- _TO BE DONE_
How many lines in the rows below contain the string "logo"? Reply with the number alone.

- _THE RECORDS_
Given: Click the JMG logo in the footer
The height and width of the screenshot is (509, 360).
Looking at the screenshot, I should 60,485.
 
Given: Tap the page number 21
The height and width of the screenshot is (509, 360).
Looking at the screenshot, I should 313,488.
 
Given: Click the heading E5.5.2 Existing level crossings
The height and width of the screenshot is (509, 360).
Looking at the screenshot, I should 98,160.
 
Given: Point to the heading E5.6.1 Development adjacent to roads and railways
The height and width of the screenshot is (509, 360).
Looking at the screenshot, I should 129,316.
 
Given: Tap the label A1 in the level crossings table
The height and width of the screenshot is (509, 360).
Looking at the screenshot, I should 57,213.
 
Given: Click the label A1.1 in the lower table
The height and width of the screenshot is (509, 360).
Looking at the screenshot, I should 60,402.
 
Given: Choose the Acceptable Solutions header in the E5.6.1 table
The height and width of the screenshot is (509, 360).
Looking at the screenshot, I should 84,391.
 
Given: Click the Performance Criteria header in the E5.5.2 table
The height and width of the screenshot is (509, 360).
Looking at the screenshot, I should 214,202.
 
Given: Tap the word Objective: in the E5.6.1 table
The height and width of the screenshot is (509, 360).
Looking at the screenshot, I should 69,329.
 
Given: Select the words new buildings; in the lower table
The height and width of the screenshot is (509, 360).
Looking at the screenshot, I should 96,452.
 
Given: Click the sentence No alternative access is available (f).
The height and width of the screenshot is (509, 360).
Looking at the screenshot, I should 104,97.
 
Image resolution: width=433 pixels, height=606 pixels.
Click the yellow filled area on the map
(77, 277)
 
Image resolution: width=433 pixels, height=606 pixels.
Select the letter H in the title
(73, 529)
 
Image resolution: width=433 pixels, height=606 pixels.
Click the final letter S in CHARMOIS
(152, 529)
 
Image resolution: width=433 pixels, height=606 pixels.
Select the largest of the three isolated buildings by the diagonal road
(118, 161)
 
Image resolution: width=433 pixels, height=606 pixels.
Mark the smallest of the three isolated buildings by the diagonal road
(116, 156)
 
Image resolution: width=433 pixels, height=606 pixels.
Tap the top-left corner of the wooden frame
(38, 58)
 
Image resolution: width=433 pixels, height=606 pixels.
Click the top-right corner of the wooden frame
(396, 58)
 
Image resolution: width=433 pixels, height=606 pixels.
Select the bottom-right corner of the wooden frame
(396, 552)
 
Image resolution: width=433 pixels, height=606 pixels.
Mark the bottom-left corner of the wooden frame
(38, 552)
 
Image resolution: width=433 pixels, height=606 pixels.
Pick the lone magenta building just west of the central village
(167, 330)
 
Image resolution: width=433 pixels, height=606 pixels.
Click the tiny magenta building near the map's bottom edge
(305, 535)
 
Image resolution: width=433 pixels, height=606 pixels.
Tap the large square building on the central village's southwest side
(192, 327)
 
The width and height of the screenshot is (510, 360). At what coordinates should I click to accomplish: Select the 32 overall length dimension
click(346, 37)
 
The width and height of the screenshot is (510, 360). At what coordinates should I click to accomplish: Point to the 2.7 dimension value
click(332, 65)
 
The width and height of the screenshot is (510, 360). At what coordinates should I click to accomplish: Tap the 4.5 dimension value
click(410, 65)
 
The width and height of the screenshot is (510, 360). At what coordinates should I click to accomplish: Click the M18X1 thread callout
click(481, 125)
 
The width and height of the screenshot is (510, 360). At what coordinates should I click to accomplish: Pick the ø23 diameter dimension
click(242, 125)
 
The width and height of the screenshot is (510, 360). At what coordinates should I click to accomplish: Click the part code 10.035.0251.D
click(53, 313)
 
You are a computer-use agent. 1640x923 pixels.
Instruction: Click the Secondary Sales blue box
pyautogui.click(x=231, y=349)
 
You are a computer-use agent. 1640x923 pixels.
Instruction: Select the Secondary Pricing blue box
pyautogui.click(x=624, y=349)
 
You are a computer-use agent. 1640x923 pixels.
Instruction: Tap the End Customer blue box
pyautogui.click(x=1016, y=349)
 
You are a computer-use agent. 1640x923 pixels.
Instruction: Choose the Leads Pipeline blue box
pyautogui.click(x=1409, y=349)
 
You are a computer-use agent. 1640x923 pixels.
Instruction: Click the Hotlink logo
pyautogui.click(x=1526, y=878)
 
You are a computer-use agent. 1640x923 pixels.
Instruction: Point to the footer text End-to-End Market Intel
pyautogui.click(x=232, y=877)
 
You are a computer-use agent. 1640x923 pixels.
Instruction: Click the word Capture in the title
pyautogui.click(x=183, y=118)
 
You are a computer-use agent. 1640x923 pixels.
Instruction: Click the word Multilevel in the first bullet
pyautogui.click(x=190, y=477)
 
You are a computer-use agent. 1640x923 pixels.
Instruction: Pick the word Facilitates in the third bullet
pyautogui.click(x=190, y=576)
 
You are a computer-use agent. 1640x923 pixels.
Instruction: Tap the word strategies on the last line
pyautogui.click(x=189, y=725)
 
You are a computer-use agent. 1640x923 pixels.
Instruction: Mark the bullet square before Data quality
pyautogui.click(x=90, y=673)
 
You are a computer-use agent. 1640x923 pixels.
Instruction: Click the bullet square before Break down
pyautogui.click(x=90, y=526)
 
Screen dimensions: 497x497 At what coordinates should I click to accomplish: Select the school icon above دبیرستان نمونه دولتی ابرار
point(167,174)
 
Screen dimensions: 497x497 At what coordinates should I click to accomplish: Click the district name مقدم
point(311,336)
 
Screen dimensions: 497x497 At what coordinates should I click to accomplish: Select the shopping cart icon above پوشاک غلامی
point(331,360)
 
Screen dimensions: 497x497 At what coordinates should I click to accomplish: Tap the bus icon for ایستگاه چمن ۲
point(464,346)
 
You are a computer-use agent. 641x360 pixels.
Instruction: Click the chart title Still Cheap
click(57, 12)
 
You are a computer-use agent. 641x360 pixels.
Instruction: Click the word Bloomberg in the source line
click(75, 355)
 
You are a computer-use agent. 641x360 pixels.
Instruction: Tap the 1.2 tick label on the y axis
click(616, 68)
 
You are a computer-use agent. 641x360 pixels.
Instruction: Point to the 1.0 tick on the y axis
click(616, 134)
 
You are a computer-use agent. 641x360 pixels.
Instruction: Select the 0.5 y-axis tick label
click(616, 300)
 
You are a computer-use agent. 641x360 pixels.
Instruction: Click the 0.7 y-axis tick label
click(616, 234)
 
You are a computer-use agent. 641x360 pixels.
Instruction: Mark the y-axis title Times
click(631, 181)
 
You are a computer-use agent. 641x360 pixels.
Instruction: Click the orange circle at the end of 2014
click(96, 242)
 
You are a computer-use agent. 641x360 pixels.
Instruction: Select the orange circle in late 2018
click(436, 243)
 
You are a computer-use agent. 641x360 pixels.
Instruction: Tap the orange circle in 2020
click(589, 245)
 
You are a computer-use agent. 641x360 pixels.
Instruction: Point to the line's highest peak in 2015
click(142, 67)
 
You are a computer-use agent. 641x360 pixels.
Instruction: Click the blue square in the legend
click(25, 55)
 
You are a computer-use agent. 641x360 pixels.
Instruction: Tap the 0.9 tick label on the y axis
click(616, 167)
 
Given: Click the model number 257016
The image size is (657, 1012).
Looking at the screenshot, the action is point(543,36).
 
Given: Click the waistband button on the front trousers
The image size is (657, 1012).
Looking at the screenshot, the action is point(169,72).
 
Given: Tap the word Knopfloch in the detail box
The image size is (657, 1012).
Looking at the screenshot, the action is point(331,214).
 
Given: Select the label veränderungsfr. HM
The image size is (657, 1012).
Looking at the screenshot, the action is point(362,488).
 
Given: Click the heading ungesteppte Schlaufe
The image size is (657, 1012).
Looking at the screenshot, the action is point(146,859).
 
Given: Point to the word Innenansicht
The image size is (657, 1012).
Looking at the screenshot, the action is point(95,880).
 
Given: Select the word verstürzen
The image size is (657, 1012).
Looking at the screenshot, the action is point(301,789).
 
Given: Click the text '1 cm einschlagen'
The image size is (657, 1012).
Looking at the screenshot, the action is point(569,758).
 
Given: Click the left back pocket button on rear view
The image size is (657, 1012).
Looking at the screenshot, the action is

- _WRITTEN SOLUTION_
2